4. Consuming Excessive Amounts of Protein
It is true that people with vigorous workout regimens do have to consume higher amounts of protein to help with recovering. “Research has shown that consuming more-than-required protein just becomes calories that your body stores as fat and carbs, says registered dietician and personal trainer Joey Gochnour, R.D.N., NASM-CPT. This is especially noteworthy for people that consume multiple servings of protein shakes – some shakes go as far as having 40 grams of protein; taking two of these, and still consuming protein rich foods is how most people overdo it.
At the end of the day, it all depends on your intentions – maybe consuming large amounts is okay if you are training to be a professional body builder; but insane amounts of protein is completely unnecessary if the purpose is to tone your physique or lose weight.
5. Not Drinking Enough Water
Many people may ridicule ‘meatheads’ at the gym for carrying around a gallon of water with them – but they are the ones who are actually doing it right! One can lose pounds of weight through sweating especially during long cardio sessions – and this fluid must be replaced. Not only should you replenish yourself during your workout, it is highly encouraged to continue drinking water post-work outs as well. “For each pound (16 ounces) of weight lost during the workout, the rule of thumb is to replenish that by 1.5 times with water—so two pounds lost equals 48 ounces of water,” says Gochnour. It is also encouraged that you replish yourself with electrolytes (potassium , magnesium, and sodium become quite depleted) – small amounts of salty snacks and fruits do a great trick if you wish to avoid taking commercial sport drinks (we understand that it contains questionable ingredients). Coconut water is also a great option.
In case you continue to feel hungry after eating your post-out meal, you may be confusing hunger with thirst – so start by drinking water; hungriness is a symptom of dehydration.
6. Not Having Enough Rest
#norestdays is a common saying found amongst hardcore trainers, however, it’s a mindset that causes more harm than good. “If one does not have adequate rest periods, he is risking performance, injury, and total body fatigue, which has been linked to psychological manifestations like depression or anxiety,” says Weiss.

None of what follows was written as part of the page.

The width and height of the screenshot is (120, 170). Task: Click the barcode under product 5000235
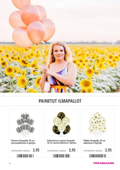point(62,156)
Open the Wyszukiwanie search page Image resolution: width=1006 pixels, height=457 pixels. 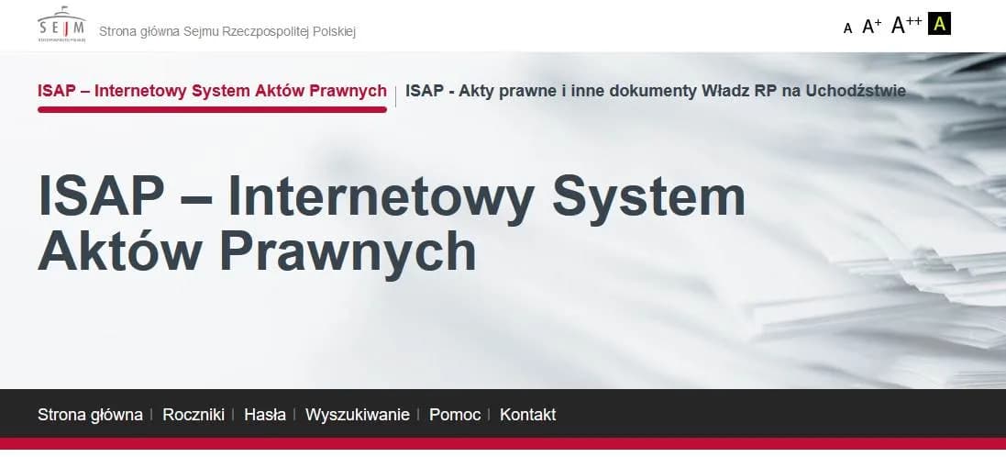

Not only do you need enough recovery time to have a better performance the next time you train, but also so your body can hold onto those gains.
7. Resting Too Much
While having a rest day or two are quite important, resting beyond that can easily enable you to quit your program altogether; simply because you get too comfortable. “I believe when the average person thinks about rest, they perceive simply laying down and being still. I give the analogy of a sitting pond versus a flowing river; one collects, and one keeps things moving.” Weiss says. The best way to do accommodate this is by training different parts of the body on different days – when one gets worked on, the other gets to relax (or get worked lesser ).